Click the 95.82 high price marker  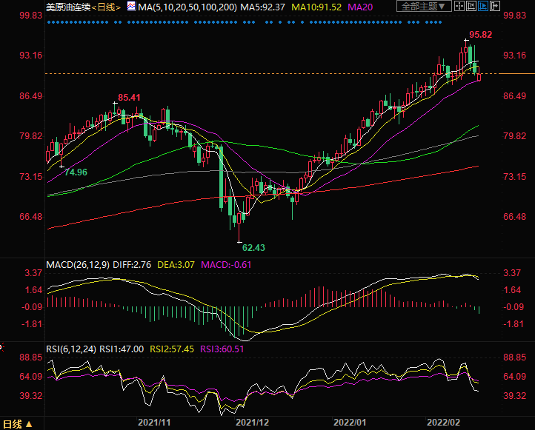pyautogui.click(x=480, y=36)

* * *

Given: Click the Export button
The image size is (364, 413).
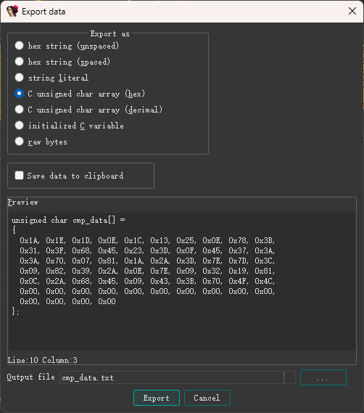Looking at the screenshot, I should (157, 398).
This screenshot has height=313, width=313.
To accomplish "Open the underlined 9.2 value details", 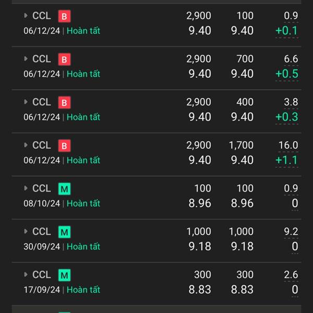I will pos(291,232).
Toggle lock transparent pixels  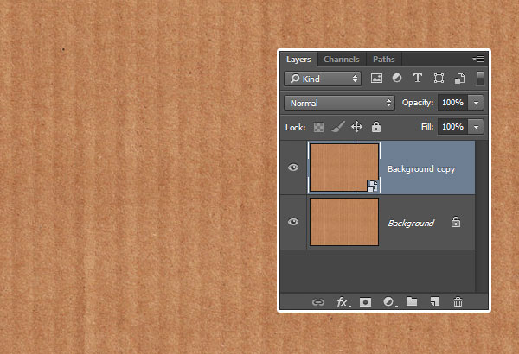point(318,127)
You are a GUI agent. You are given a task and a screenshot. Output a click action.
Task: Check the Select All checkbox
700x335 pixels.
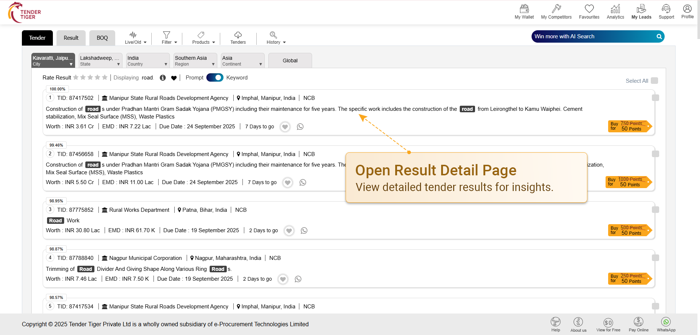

---

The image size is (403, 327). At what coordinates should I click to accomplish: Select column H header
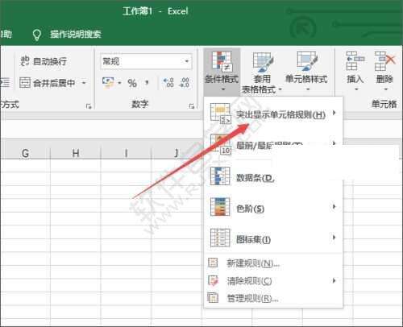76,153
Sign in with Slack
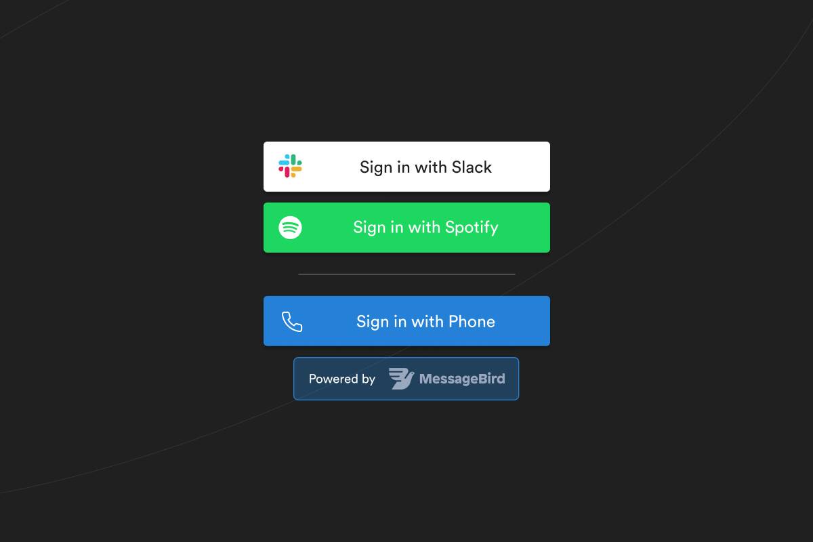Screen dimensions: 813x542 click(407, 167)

How to complete this task: The answer is the run of lines above from the line containing "Task: Check the Select All checkbox" through the line containing "700x335 pixels.", copied exactly and alone.

Exercise result:
Task: Check the Select All checkbox
700x335 pixels.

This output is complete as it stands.